人相からして悪い人丸出しのサムフンと制服を着た女子高生は
何故かそれから寄り添いはじめます。
かなり、ゆっくりと。

暴力から父親は、母親と妹を殺してしまい、
刑務所から帰ってきたばかりの父を持つサムフン。
良心のかけらもないかに見える悪い男はヒドい取り立てに毎日暴力を繰り返す。

ベトナム戦争帰りの父を持つヨニは
戦争後遺症の父の面倒をみながら、貧しい生活を送る。
弟もグレだし、母が死んだ事も理解できない父。
進学も諦め、辛い現実から逃げられないでいる。

なんとなく似た者同士が出会い、
気がついたら惹かれあい
人生に光をみつけたかにみえたが.....


かなり厚い話なんで、あらすじをうまく書けません。

韓国映画を初めて観たような氣がするけど
衝撃的で繊細で
かなりビビリました。

サムフン役のヤン・イクチュンは監督、製作、脚本、編集をこなし
自分の育った時代背景、環境を元に作ったそうです。

韓国の闇の時代と言ってもいいのかもしれない
この「父親」世代。
ベトナム戦争でただ、国の発展の為にと駆り出され、人を殺したという現実。
そして、どうしても保たなくていけない威厳。
雁字搦めな感情が暴力として現れ
それは、悲しいほどに連鎖する。

サムフンが乱暴ながらも大切にする甥への愛情や、
姉、そしてヨニへの下手すぎる自己の伝達に
こっちははがゆくも愛しさの感情が湧いてくる。


お互いの事は名前くらいしか知らないまま
チンピラと女子高生は自分達にも自覚のないまま惹かれあい、
未来をみるも
この物語は残酷な運命をたどります。

許せない、憎い父親。
どうすれば楽になれる?
忘れられる?

だけど、同じ血が流れているってその事が
なかった事にはできなくて
父親の勝手な死から救おうとする「人間らしさ」?のようなそんなものが
彼を走らせる。

国が彼らを壊したのか。
そして、その悲しい負の連鎖はいつ終われるのか。

サンフンのどうにもできない悲しみから救った
どうにもできない悲しみを背負ったヨニだけど
「連鎖」を止める事ができなかったのが
彼女に悲しみの終わりがみあたらなくて、残酷すぎた。

この映画は、笑っている時
ギターの悲しい単音が入る。
手持ちカメラでぐるぐるくるくる回る。
こんなに悲しくていいのかしら。
まるで一瞬の現実逃避だと自覚しているようだ。

「教えてくれよ、女子高生。
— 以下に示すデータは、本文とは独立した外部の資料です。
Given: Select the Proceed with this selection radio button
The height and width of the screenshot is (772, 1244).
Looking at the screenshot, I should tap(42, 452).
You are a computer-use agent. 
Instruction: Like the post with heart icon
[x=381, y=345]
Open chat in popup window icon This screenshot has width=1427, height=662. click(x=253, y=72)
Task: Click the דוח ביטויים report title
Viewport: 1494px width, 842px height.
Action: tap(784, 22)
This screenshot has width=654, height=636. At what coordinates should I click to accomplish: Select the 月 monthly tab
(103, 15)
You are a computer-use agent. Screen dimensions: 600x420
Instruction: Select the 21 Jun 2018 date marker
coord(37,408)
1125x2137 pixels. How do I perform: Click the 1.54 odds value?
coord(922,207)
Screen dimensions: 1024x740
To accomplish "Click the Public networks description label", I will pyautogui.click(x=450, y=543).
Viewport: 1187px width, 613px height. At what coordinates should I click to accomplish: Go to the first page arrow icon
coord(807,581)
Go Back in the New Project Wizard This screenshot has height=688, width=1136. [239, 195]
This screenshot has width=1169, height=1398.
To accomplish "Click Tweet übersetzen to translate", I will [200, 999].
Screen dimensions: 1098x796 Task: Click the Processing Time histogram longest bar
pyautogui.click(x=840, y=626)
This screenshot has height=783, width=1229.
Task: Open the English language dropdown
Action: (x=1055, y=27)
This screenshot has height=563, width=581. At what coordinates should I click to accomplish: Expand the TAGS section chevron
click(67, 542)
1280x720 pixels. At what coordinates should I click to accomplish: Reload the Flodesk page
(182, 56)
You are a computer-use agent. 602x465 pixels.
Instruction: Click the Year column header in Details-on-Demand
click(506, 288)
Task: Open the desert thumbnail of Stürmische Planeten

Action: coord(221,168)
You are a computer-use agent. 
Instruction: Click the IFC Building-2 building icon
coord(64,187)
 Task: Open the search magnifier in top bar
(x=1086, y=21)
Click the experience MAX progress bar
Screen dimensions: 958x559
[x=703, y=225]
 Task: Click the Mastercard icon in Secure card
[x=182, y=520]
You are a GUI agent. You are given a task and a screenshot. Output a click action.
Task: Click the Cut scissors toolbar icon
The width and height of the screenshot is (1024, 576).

どう生きりゃいい?」
サムフンは女子高生の膝で泣きます。
そしてヨニも。

ただ、時代のせいにしてしまえば楽になれるわけでもなく
ほんとに悲しい。


せめて愛した甥っ子に「暴力」が連鎖されない事を願うよ。



かっこよすぎたヤン・イクチュンにすっかりメロメロ(←死語)です。
悲しすぎる
実に素晴しい映画でした。

いい映画でした。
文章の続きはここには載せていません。